Take the entries that follow and return exactly the lines from the one holding "Click the find" through the one holding "Click the empty", both included. Nothing else is needed.

(Saved entries)
━━━━

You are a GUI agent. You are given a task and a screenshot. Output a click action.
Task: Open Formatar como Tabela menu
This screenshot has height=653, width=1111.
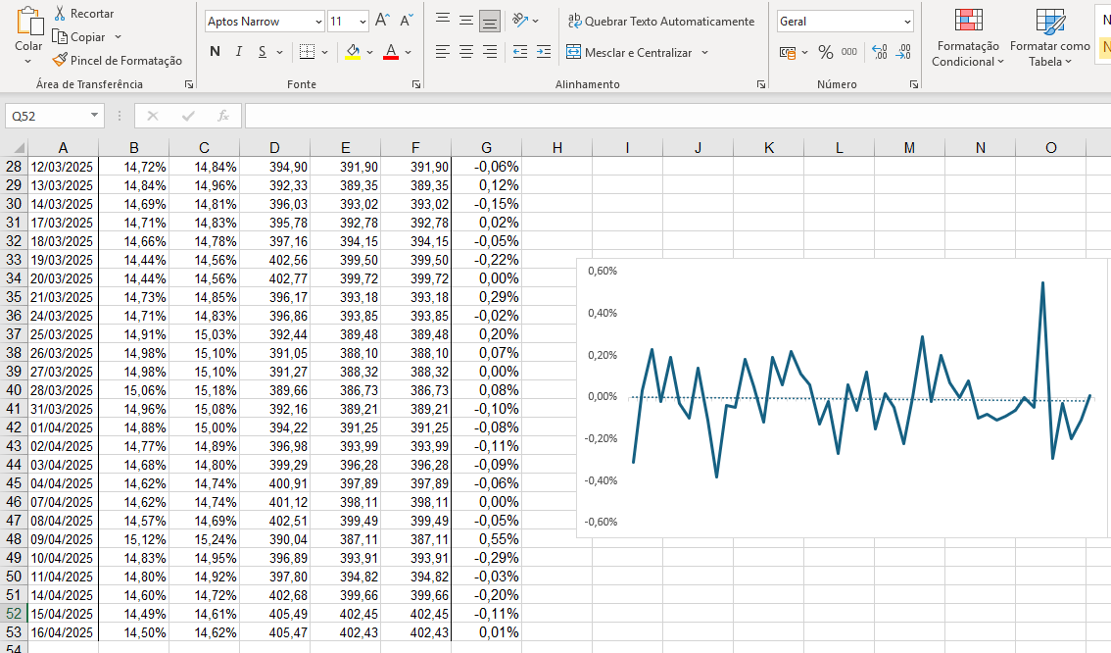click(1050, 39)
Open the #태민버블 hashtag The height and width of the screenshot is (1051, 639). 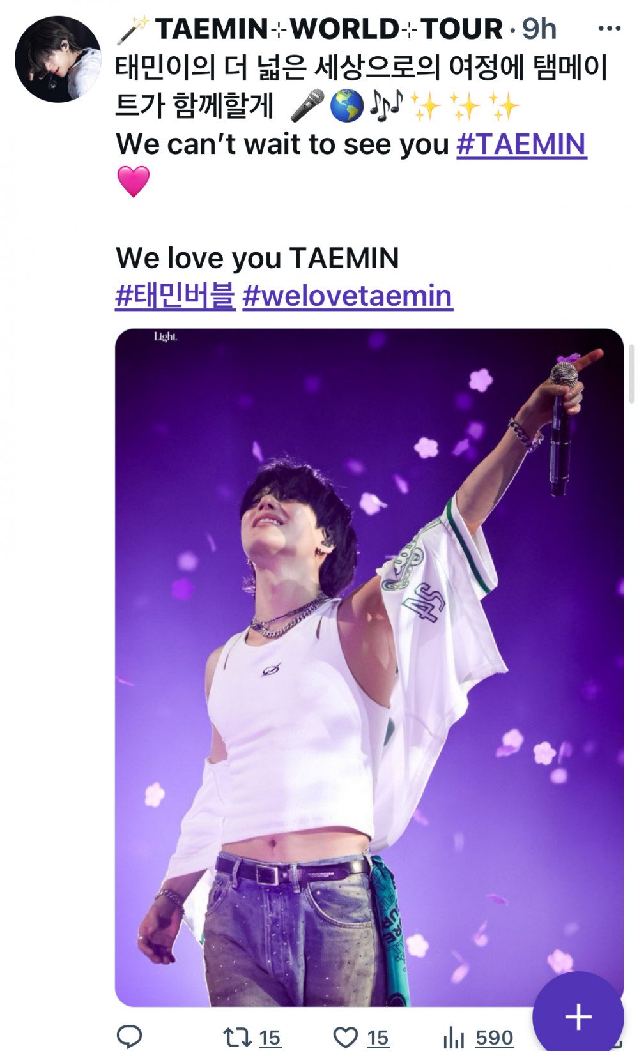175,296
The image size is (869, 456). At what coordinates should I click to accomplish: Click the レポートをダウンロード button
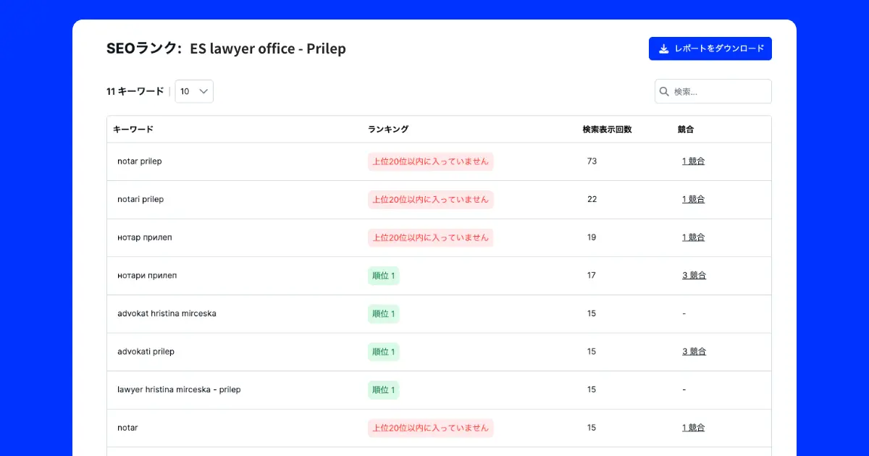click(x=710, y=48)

━━━━

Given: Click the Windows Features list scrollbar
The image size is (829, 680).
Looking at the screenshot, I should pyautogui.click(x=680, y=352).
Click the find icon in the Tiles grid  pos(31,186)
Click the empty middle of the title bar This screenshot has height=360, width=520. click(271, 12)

━━━━

### RESULT BELOW
Click the find icon in the Tiles grid  pos(31,186)
Click the empty middle of the title bar This screenshot has height=360, width=520. click(271, 12)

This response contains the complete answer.